Sample Exam Solutions (part 2)

• What is overfitting and why is it bad? Explain for a particular type of
model of your choice how you can prevent overfitting.
– model learns the training data and not the general concept
– very good training performance, very bad test performance
– model does not generalise
– to prevent for kNN, increase the k (number of neighbours)
• How you you train a decision tree from training data? Describe the techniques you would use and where they fit in.
– recursive procedure
– repeatedly split the training data into smaller subsets
– split points are the nodes of the tree
– one way of building trees is to use entropy and information gain
– entropy measures the information content, in this context the additional information we need to make the classification
– information gain is the difference in entropy before and after a split,
i.e. how much information do we gain by being given the value for
an attribute
– at each node (for each subset of the data), compute entropy at current
state and entropies given more information
– compute information gain for each attribute based on that
– choose the attribute with the highest information gain to split on
• What is a linear regression model? What are the restrictions that make
it linear?
– linear regression model combines a set of coefficients with the features
– for example a coefficient is multiplied with each feature value and the
sum of those taken as the predicted value
– coefficients must be linear to make the model linear (no restriction
on the feature values)
• You are given a dataset with 100 instances and two classes. One of the
classes occurs in only 2 cases. You have the choice of training a 3-nearest
neighbour classifier or a Bayesian model. Which one is likely to give better
performance and why?
– key thing here are the 2 cases vs. 3-nearest neighbour
– this means that in order for the kNN classifier to choose the smaller
class at all, both of the instances have to be in the neighbourhood
– depending on the distribution of the instances, this may even be
impossible
1
– Bayesian model does not have this restriction and is therefore likely
to have better performance
• Describe one meta-learning technique and how it improves the performance of a base learner or a set of base learners.

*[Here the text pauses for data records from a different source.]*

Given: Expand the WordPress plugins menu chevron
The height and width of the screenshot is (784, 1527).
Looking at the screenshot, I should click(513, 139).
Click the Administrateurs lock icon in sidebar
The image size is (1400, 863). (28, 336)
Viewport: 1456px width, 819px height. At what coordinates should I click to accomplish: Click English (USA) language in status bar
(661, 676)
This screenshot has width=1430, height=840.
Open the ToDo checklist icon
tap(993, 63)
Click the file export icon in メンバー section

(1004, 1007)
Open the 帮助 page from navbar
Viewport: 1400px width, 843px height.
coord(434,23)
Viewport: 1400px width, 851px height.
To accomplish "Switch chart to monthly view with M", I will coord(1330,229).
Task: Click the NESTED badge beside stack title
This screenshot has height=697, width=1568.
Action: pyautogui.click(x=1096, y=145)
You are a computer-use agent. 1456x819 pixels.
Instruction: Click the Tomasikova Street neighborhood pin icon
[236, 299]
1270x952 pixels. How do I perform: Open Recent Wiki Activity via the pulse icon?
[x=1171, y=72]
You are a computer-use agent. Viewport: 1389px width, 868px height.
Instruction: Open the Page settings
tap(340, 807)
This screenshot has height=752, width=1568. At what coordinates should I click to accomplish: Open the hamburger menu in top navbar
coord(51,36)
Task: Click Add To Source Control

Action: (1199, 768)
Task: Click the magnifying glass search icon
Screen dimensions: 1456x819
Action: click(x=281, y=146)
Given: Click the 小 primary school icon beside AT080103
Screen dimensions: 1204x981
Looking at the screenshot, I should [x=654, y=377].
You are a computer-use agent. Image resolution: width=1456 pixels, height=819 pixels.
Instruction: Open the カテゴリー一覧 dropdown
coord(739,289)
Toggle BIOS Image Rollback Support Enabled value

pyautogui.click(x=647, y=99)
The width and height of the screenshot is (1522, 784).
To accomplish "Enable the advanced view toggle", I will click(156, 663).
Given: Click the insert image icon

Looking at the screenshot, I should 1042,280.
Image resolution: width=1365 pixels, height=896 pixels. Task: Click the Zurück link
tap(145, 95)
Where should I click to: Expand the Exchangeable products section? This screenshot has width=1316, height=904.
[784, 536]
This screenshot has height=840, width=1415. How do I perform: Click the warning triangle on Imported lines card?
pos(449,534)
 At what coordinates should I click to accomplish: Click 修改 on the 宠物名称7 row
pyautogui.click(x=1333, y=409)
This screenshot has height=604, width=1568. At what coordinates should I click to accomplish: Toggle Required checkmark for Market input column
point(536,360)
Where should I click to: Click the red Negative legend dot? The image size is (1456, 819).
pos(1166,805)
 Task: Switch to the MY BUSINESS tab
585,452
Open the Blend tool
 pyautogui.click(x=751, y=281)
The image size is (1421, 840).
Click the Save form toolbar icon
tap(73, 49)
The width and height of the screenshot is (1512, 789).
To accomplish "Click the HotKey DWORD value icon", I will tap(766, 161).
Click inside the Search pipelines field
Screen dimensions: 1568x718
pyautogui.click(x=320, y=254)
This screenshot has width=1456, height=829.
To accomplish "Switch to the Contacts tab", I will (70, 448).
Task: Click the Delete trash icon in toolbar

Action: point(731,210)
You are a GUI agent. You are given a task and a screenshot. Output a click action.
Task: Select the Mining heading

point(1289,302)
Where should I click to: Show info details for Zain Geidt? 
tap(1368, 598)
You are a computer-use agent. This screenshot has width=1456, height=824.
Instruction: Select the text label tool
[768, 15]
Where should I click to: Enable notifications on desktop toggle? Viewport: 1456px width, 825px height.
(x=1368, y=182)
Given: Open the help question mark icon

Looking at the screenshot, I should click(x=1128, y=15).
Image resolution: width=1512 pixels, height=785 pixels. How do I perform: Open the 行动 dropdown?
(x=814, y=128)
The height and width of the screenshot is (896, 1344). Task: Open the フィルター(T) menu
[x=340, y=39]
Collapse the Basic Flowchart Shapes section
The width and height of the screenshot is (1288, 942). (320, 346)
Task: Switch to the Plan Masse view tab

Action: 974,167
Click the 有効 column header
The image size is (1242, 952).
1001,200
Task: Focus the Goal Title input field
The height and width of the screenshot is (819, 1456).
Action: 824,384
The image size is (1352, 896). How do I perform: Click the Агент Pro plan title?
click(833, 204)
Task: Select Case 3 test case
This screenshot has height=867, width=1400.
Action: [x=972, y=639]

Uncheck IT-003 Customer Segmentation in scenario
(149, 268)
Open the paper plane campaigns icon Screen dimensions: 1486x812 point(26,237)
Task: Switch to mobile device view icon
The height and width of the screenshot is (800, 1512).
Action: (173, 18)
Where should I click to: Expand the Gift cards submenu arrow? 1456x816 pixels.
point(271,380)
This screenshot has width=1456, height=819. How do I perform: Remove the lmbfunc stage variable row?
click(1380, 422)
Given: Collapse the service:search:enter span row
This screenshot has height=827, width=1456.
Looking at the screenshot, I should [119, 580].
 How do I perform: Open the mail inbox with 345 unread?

– e.g. ensembles – train several models, let them vote on decision
– if one of the classifiers has bad performance on a particular area of the
feature space, the ensemble does not suffer as long as the performance
of the other classifiers is good
– idea is that a sufficient number of models will model the “real” underlying principle, even if not all of them manage to do so
– we are “hedging our bets”
• What is the most important parameter you have to choose when using
nearest-neighbour classifiers? How would you determine the best value
for this parameter on a given data set?
– the number of neighbours to consider for classification
– can determine by trying different values to see which one has the best
performance
• What are the differences between cross-validation and bootstrapping?
– in cross-validation, a data set is divided into n folds of approximately
equal size, training is done on n − 1 partitions and testing on the
remaining partition for all possible combinations (n times)
– in bootstrapping, data is sampled randomly (with replacement) from
the whole set, the sampling determines train/test
– CV is a more principled way of partitioning a data set, bootstrapping
is random
– in particular there is no guarantee that the partitions will be different
when bootstrapping is done repeatedly
– CV guarantees that every instance will have been used n − 1 times
for training and once for testing at the end
2